From Me To You - The End.
I agree entirely; Arun Ghosh played a stunning version of TNK at the Sage. Mind that is a brilliant original; Phils Collins and Manzanera both did decent versions as well. I saw Andy Sheppard do And I Love Her and it was brilliant; way better than the original. JJ Barnes did a decent version of Daytripper, I think it was Stevie Wonder who did We can work it out and the Impressions did Fool on the Hill but, as my second favourite Fabs track, it should have been better. MJ did probably the best version of Come Together.
But how did they become SO over-rated?
Obviously, marketing. If you'd been on the scene in the early '60s you couldn't escape them. Mainstream press, TV, pirate radio. "We're greater than God" said Lennon and in the eyes of the young they were. And many of the tunes are still excellent (did they really write all those numbers in such a relatively short space of time? They probably did although the jury's still out on that one.)
The fact that so many of their songs have become standards and performed across the genres is proof of their quality. I think Ray Davies is one of the few of their contemporaries whose material displays the same longevity.

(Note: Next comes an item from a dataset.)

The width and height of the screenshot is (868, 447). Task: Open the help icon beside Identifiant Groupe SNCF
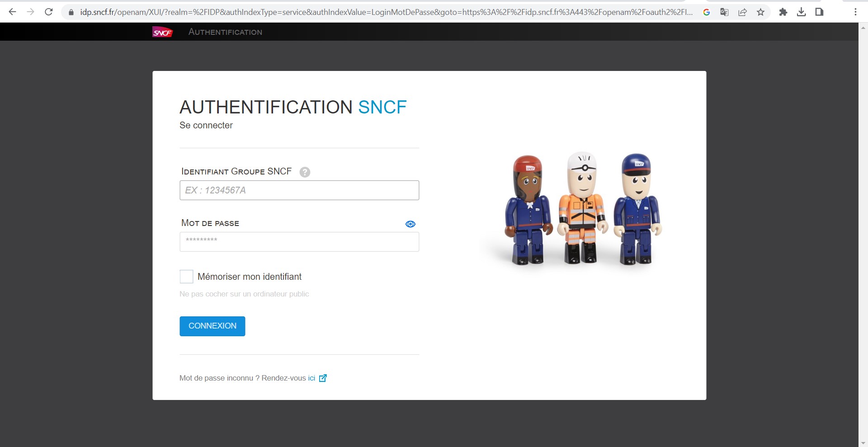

I was unfamiliar with 'And I Love Her' until I heard it by Roland Kirk. Imagine my surprise upon discovering it wasn't by some revered name from the (then) past. As I type I'm listening to José Feliciano playing the same tune and, if I'd heard it first I'd have probably thought it was by Jobim!
I was born in 61 so I remember them being everywhere, like the Spice Girls 30 years later only more so. For my generation they weren't even teenybop songs but nursery rhymes.
I'm not sure artists, and particularly jazz artists, covered them because they thought they were great but, as Dylan said when Joan Baez covered Yesterday, 'it's the thing to do to tell the teenyboppers you dig the Beatles'.
Certainly they had a knack for writing catchy pop songs only matched by people like Abba and the Beegees, but were more prolific. In my view that doesn't put them with the great songwriters.
I'm pretty sure the quote was 'we're more popular than Jesus' but this was among the young. Nobody really cared much about them in the seventies and in the eighties they became the most unlikely cult band for the growing number of fans of a growing number of dead popstars with, give or take Marvin Gaye in soul, the best death story.
Young people think we've all been listening to them since the early sixties but it's only really in the nineties, with their army of original fans grown up: parents, grandparents, teachers, lecturers, reporters, media executives, authors etc that they, and particularly John Lennon, became all things to all people; like Mozart, Beethoven, Shakespeare, Churchill, Leonardo, Picasso, the Dali Lama and Jesus rolled into one. The reason the sun rises, the sky is blue, water falls, flowers grow and wilderbeast sweep majestically across the Torquay skyline. If this sounds over the top, it's probably because we've had so much of it, we accept it as normal. Van Morrison claimed the media made it all up and the bands - though not all of them - just went along with it and so-called British Blues artists still think of them as teenyboppers; I recall one comparing them to Westlife and Steve Wright spluttering, though he had to agree.
George Harrison became a huge critic of the mythology in his final years, referring to it as Beatle-lore.
I expect something similar to happen with Bowie in the coming years - I call it the revenge of the teenyboppers.
On Ray Davies, I knew you liked him and wondered whether it was his heavy riffs and/or English (rather than American) lyrics.